What's done is done, think very carefully now about moving forward. Start by reflecting on why you think this happened in the first place, was it because of something (even very small) missing from your relationship, or just a foolish moment of lust.

Make a decision about how commited you are to your LTB, if you decide to stay with him, know that this cannot happen again because it's a betrayal of trust and faith. Take precautions to distance yourself from work guy, and think about ways you can focus on building what you have with your BF instead. Think of how he might feel know, you need to show him that you are into him and he can trust you, if you decide you want to make things work.

Goodluck OP

RagingWhoreBag · 25/07/2019 16:45

I admire your bravery, you're following your feelings and that's the most important thing, regardless of anyone else' feelings right? If you can explain it away with pseudo scientific crap like 'second brains' and chemical rushes, then it isn't really cheating, its just nature.

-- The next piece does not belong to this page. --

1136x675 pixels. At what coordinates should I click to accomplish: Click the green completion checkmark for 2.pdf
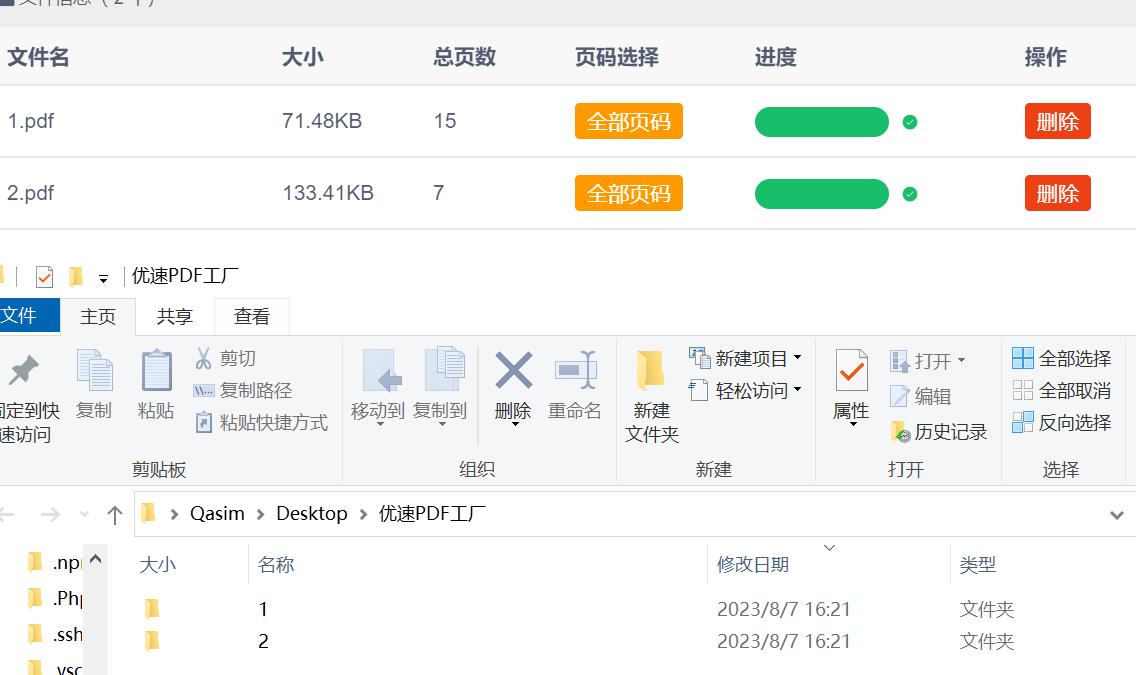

Plipplopbop · 25/07/2019 16:46

I've reached Mrsmorses conclusion, OP is just too superior and also contradictory to be real.

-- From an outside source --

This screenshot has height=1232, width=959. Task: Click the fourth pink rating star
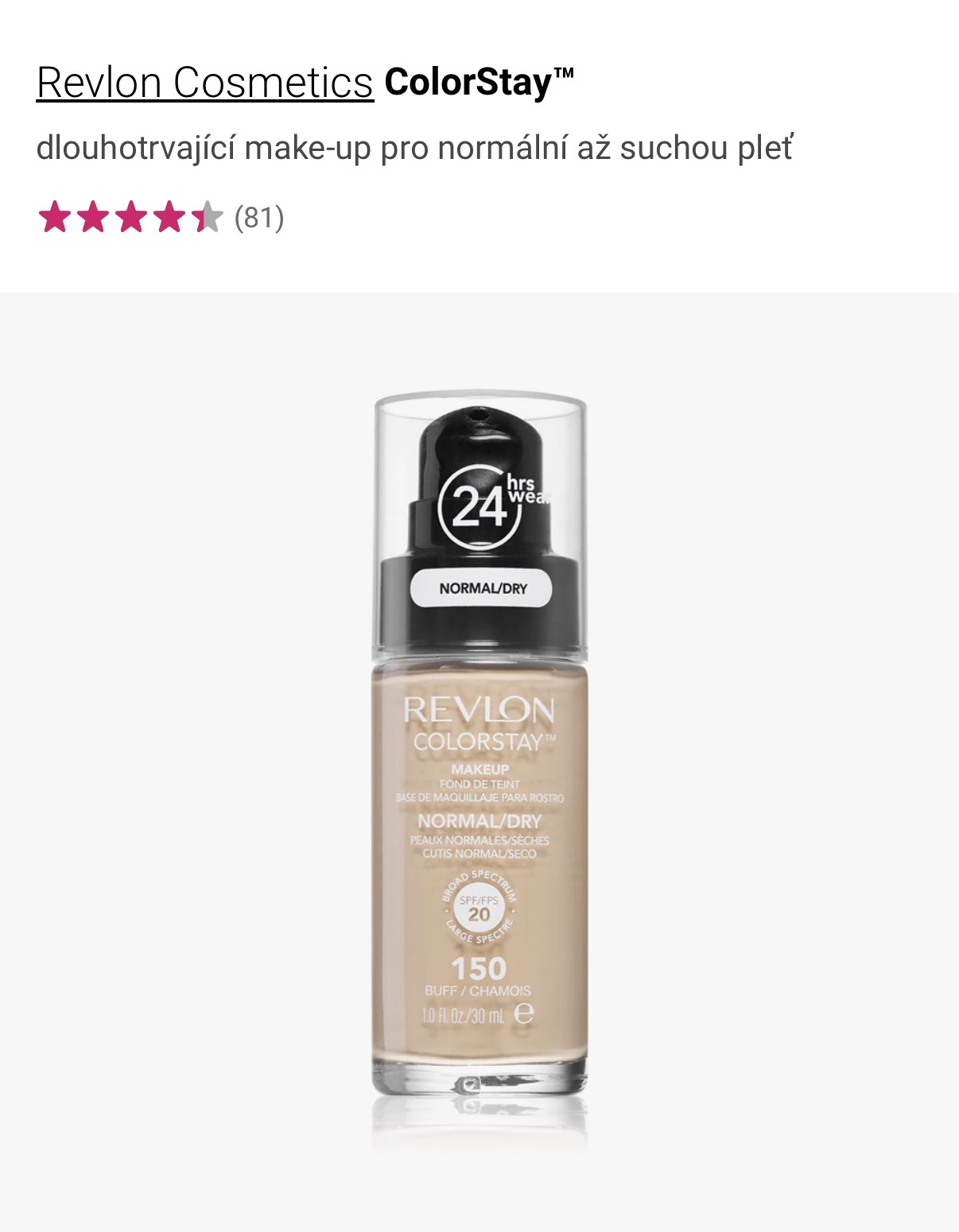click(169, 217)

Choice4567 · 25/07/2019 16:46

I wonder that you posted at all seeing as you have such a wonderful insight into your feelings and reasons and everyone else's

LilyMumsnet · 25/07/2019 16:54

We're taking this down whilst we check things out behind the scenes.

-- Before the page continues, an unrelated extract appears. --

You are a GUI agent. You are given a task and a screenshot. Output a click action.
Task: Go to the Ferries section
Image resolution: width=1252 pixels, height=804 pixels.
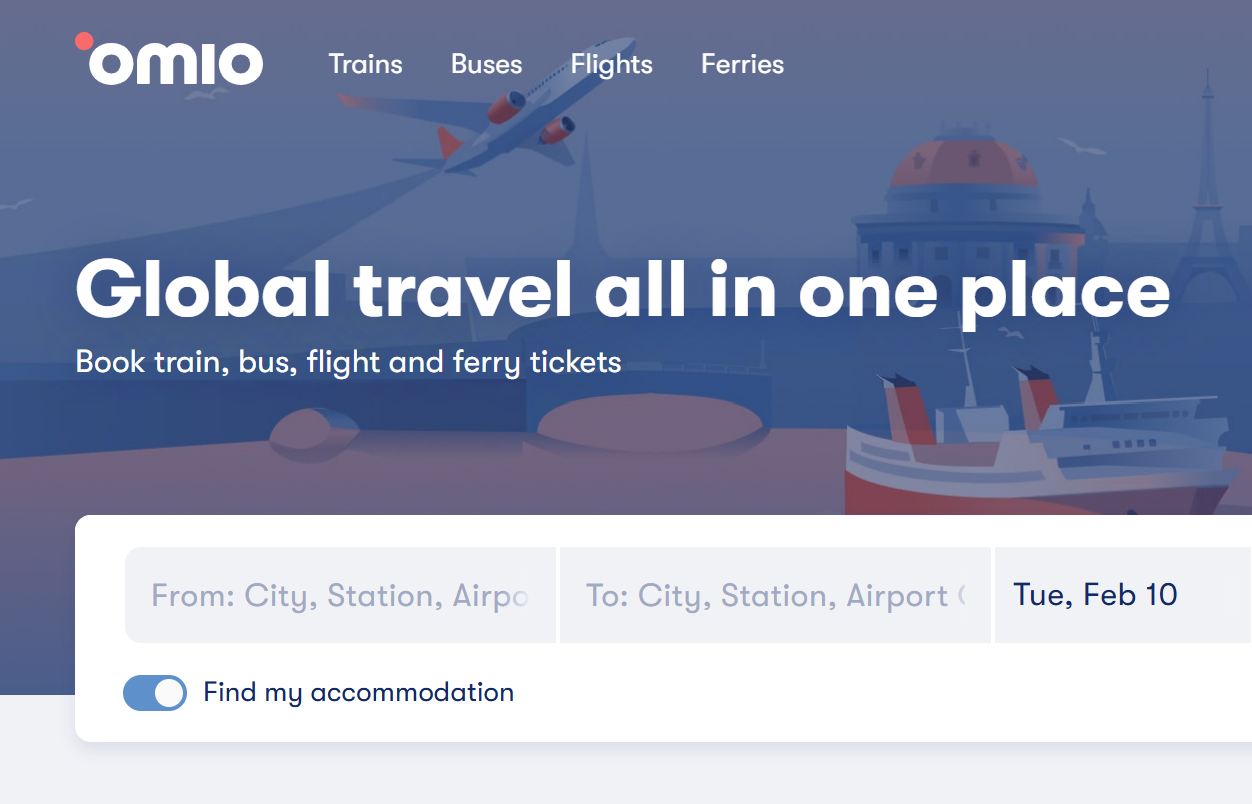click(742, 64)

HebeMumsnet · 26/07/2019 11:50

Morning everyone, we've had a look behind the scenes and, as far as we can see, all is above board, so we've opened the thread up again.

Hidingwhoiam · 26/07/2019 11:55

Dirty texts have nothing to do with the feeling in your stomach. The only 'second brain' you were thinking with was your fanny.

You arent open minded or enlightened. You are the sort of person that thinks, by sayo g you are open minded you can get away with doing what you want, under the guise 'it's not my fault you arent as open minded as me'

Hidingwhoiam · 26/07/2019 11:57

And of course we have all felt real love, lost and fanny gallops.

However, a lot if people will out the respect their have for their partner above getting off on dirty texts.

Pinkmonkeybird · 26/07/2019 14:57

I call BS or troll on this.

GimmieTheCoffeeAndNooneDies · 26/07/2019 18:05

You go girl!!!! Maybe your love interest and your LTB would be up for a threesome? It can't hurt to ask!!!

dangerrabbit · 26/07/2019 18:19

How would you feel if your “LTB” had done the same to you?

SmellbowSpaceBowl · 26/07/2019 18:21

This reply has been deleted

Message withdrawn at poster's request.

Hidingwhoiam · 26/07/2019 18:22

@dangerrabbit op is so open minded and enlightened she would have understood that he was thinking with his stomach and his second brain penis.

She would have been fully accepting, of course Wink

Cough cough bollocks Cough cough

ShatnersWig · 26/07/2019 18:24

Hiding I've never had fanny gallops.

FreddiesMammy · 26/07/2019 18:26

You’re cheating.

Hidingwhoiam · 26/07/2019 18:28

@ShatnersWig would the equivalent be 'dick hops'?

Or 'ball bounces'? Grin

ShatnersWig · 26/07/2019 18:30

@Hiding I couldn't possibly comment Grin

Aaarrgghhh · 27/07/2019 16:33

Having a crush while in a relationship isn’t the issue. Texting and letting that crush know you like her while already with someone is the issue. Also, how giddy you seem to be is again somewhat normal but embarrassing. Stop trying to defend how you feel, choose a guy, stick with them and move on.

SteadyAreYouReady · 27/07/2019 16:35

Its not a crush, it’s an emotional affair that you are minimising

AlongTheWay · 27/07/2019 23:34

it’s an emotional affair that you are minimising

Exactly this. And then because people are calling it out for what it is, you get defensive. If your partner has any brains he'll leave. If not then he will learn the hard way when he finds out you've taken things further with this guy or the next that comes along..... Might not be full on cheating but it sounds like you'd be open to it if given the opportunity.

Who has a sulk because the guy you told not to contact you doesn't? Are you 15?! Your partner is an idiot if he stays.